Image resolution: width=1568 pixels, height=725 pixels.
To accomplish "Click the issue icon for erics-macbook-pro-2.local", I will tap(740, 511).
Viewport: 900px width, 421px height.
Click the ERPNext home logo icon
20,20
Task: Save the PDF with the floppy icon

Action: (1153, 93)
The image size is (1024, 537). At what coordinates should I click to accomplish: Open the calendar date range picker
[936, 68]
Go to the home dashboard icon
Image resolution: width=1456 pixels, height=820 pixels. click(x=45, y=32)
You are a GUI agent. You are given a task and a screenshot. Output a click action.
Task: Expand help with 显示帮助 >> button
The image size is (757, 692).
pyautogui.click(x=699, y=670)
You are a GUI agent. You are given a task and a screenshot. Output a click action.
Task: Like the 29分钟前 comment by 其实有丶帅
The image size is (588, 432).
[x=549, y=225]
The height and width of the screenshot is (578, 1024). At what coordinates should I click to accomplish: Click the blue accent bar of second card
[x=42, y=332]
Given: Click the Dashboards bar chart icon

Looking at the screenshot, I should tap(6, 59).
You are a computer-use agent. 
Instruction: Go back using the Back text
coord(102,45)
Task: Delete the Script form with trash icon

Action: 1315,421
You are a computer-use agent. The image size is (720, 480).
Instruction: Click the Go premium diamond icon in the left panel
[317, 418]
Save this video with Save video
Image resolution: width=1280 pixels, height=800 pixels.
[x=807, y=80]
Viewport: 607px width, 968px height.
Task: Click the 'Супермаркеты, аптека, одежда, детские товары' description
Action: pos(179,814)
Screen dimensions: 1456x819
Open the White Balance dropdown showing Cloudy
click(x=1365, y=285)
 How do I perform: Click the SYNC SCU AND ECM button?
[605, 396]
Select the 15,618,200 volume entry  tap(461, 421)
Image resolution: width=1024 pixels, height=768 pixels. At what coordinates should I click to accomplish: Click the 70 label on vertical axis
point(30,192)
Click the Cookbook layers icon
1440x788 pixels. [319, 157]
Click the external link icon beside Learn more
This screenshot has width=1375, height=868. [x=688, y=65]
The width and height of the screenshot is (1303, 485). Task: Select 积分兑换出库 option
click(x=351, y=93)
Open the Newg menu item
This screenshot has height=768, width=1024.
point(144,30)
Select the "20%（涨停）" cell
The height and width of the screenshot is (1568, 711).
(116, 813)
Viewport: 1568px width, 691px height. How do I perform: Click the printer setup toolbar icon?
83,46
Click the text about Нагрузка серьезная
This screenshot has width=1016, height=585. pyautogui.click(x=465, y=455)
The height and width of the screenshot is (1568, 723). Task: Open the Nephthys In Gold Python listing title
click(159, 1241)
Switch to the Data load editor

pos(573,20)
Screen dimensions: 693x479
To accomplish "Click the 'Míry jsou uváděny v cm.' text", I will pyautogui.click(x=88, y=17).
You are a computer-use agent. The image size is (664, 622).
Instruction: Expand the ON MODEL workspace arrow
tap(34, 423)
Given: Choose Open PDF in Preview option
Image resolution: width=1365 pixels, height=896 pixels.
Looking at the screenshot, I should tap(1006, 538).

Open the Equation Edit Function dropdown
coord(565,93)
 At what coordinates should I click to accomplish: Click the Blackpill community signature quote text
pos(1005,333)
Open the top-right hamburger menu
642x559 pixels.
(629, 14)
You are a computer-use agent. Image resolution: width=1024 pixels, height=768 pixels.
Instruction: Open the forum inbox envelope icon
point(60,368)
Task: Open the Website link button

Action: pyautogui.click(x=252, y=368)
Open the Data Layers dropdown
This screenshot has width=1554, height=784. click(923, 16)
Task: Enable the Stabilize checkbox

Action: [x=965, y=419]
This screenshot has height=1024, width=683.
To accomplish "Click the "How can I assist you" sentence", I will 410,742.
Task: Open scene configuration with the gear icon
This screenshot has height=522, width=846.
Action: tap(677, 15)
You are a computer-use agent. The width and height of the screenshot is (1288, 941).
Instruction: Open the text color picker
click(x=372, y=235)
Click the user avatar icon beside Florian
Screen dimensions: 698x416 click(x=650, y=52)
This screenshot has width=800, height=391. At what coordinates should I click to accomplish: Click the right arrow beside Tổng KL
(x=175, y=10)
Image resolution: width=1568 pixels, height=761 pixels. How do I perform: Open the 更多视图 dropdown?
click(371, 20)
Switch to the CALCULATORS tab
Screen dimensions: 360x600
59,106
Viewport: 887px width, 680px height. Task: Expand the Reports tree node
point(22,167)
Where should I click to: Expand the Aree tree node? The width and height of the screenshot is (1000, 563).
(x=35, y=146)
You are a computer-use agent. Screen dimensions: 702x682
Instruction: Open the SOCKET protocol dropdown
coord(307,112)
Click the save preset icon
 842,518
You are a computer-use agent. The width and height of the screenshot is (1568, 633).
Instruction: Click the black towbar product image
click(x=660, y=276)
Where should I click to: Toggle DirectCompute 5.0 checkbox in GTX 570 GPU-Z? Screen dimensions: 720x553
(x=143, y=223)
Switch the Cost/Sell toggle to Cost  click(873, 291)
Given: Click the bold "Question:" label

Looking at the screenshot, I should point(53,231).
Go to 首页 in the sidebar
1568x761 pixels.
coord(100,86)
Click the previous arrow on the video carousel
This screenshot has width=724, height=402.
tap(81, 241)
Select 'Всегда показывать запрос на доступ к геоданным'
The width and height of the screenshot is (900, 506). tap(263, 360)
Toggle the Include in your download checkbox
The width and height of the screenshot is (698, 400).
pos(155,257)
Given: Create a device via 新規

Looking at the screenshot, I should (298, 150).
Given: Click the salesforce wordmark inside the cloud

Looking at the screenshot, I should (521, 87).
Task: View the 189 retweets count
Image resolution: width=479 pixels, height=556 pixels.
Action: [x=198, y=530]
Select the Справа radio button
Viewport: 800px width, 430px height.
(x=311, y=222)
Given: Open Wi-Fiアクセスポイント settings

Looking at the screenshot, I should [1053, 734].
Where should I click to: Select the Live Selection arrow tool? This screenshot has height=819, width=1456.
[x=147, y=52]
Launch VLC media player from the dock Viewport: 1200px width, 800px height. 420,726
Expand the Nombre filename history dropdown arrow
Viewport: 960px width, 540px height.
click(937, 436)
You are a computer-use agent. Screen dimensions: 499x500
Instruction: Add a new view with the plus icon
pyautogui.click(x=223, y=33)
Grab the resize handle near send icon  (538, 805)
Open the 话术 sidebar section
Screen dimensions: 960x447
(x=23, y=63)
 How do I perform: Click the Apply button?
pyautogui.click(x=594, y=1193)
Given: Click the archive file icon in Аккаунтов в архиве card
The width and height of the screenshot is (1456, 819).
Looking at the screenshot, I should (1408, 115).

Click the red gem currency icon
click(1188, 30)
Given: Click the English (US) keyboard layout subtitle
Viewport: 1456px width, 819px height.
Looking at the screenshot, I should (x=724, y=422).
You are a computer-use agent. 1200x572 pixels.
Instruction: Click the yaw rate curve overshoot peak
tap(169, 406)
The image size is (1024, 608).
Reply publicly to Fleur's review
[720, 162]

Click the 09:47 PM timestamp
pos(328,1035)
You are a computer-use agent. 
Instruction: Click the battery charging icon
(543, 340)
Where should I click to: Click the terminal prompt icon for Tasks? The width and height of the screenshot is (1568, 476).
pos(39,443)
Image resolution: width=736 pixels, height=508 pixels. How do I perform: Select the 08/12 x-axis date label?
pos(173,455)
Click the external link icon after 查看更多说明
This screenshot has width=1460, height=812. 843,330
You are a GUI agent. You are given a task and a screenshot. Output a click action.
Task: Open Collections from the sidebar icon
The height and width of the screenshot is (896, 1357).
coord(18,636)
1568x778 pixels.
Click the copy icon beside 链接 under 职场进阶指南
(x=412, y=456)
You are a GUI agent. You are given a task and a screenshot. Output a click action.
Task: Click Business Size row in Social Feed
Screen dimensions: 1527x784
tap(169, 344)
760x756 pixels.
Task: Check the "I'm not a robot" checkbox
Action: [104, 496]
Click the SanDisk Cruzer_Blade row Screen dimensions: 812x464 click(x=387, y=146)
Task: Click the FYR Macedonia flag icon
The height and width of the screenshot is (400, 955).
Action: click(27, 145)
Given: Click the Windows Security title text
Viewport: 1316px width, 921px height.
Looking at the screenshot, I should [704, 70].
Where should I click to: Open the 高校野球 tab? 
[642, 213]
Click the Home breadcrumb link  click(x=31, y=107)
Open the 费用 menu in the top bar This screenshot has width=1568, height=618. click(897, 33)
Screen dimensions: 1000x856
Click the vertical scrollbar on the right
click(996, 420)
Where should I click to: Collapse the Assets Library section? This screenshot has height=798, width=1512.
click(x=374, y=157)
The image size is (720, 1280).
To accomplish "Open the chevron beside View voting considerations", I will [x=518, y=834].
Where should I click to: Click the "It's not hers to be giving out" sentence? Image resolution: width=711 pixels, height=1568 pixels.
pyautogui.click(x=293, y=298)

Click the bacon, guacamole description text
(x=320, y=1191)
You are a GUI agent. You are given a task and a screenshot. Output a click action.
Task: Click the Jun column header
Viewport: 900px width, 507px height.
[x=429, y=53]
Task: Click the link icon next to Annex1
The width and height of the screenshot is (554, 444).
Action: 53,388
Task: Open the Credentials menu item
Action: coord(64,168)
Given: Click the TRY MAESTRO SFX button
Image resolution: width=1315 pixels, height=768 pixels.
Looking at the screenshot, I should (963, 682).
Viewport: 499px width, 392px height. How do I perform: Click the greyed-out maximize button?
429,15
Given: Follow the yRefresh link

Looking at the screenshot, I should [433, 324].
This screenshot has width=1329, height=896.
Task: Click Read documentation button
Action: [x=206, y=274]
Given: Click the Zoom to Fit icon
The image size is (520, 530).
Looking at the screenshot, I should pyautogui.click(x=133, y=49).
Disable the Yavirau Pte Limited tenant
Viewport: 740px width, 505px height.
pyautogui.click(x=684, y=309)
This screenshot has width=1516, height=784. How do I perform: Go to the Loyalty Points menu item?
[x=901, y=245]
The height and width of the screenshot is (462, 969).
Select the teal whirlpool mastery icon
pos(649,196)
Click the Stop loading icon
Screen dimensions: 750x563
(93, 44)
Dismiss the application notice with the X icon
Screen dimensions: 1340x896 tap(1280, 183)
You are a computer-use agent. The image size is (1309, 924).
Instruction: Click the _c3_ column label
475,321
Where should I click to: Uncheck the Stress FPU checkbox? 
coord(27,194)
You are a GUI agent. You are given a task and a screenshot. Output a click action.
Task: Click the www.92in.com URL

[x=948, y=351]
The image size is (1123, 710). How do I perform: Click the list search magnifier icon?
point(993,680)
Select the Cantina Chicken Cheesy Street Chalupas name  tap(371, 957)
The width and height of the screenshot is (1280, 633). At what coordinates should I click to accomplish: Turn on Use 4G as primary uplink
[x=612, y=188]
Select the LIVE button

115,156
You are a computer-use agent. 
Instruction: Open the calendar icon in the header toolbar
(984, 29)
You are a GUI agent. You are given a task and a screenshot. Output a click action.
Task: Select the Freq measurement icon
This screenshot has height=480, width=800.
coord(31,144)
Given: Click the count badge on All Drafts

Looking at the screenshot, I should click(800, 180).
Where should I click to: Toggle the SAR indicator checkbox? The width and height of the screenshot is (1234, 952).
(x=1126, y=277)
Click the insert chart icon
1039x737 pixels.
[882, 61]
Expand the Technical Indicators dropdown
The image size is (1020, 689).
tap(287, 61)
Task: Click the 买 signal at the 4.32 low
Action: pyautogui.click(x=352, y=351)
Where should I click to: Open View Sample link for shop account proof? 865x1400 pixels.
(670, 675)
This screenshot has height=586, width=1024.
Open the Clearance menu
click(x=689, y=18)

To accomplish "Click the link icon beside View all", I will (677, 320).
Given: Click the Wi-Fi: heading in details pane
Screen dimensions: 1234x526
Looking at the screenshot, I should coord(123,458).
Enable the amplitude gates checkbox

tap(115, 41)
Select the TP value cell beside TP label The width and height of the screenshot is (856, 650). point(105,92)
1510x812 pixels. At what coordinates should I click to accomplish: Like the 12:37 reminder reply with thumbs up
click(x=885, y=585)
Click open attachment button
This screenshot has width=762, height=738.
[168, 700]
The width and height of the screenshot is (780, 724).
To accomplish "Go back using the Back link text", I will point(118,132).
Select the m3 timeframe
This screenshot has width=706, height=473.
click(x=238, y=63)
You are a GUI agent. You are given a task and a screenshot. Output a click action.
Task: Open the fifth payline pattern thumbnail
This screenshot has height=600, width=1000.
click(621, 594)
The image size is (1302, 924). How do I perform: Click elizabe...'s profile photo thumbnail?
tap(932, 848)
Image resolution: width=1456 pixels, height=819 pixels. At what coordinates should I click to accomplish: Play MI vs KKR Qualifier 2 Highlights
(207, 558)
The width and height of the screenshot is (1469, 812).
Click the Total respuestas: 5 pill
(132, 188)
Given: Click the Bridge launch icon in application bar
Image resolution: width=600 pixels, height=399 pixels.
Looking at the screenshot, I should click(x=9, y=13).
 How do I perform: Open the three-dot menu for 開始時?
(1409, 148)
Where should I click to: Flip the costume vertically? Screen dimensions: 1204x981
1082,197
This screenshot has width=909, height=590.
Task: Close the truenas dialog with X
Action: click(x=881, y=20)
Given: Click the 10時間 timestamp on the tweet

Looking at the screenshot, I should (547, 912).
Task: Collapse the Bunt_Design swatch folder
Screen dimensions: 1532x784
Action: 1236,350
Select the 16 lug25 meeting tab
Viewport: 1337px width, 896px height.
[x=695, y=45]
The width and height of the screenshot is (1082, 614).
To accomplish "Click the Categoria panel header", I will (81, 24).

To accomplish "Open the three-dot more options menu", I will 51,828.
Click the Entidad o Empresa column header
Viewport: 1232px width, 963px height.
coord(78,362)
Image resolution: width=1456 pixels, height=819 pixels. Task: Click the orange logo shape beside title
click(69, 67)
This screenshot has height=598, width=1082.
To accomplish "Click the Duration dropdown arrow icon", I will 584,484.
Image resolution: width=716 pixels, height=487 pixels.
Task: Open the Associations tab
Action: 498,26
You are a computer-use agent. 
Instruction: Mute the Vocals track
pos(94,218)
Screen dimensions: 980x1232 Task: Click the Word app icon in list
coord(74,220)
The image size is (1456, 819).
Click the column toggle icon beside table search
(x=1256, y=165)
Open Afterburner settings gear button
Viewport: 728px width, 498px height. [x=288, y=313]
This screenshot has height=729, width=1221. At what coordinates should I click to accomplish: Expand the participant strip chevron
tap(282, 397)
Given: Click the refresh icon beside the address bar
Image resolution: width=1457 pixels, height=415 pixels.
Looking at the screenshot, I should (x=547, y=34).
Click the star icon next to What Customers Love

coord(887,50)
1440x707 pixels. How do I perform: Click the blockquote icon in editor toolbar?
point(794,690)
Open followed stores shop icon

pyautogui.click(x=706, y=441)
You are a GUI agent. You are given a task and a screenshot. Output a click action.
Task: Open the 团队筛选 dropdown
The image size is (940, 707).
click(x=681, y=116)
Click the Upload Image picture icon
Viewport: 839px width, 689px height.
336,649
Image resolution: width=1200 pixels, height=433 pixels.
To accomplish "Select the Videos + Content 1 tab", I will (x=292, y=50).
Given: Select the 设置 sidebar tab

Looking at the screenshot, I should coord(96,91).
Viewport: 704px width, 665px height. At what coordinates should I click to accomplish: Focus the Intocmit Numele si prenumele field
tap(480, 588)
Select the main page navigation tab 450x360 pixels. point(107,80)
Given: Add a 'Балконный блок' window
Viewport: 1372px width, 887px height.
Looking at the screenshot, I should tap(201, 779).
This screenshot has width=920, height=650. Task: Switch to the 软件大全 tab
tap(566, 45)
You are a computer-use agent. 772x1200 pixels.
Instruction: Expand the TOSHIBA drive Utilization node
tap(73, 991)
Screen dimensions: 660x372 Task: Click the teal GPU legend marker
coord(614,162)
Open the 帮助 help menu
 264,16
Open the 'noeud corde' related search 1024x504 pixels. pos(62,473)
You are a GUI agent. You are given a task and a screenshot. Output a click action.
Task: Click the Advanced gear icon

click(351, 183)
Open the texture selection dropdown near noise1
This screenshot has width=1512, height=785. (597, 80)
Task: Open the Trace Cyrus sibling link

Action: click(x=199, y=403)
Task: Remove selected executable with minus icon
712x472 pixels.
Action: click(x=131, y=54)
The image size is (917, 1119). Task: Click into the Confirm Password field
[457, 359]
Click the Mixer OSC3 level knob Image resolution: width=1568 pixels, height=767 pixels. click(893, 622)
====
● Given instruction
Give the lines from the one containing "shape beside title" through the one containing "will (x=292, y=50)." as a JSON list of strings, one string per line, with blank lines left out.

● Solution below
[
  "Image resolution: width=1456 pixels, height=819 pixels. Task: Click the orange logo shape beside title",
  "click(69, 67)",
  "This screenshot has height=598, width=1082.",
  "To accomplish \"Click the Duration dropdown arrow icon\", I will 584,484.",
  "Image resolution: width=716 pixels, height=487 pixels.",
  "Task: Open the Associations tab",
  "Action: 498,26",
  "You are a computer-use agent. ",
  "Instruction: Mute the Vocals track",
  "pos(94,218)",
  "Screen dimensions: 980x1232 Task: Click the Word app icon in list",
  "coord(74,220)",
  "The image size is (1456, 819).",
  "Click the column toggle icon beside table search",
  "(x=1256, y=165)",
  "Open Afterburner settings gear button",
  "Viewport: 728px width, 498px height. [x=288, y=313]",
  "This screenshot has height=729, width=1221. At what coordinates should I click to accomplish: Expand the participant strip chevron",
  "tap(282, 397)",
  "Given: Click the refresh icon beside the address bar",
  "Image resolution: width=1457 pixels, height=415 pixels.",
  "Looking at the screenshot, I should (x=547, y=34).",
  "Click the star icon next to What Customers Love",
  "coord(887,50)",
  "1440x707 pixels. How do I perform: Click the blockquote icon in editor toolbar?",
  "point(794,690)",
  "Open followed stores shop icon",
  "pyautogui.click(x=706, y=441)",
  "You are a GUI agent. You are given a task and a screenshot. Output a click action.",
  "Task: Open the 团队筛选 dropdown",
  "The image size is (940, 707).",
  "click(x=681, y=116)",
  "Click the Upload Image picture icon",
  "Viewport: 839px width, 689px height.",
  "336,649",
  "Image resolution: width=1200 pixels, height=433 pixels.",
  "To accomplish \"Select the Videos + Content 1 tab\", I will (x=292, y=50)."
]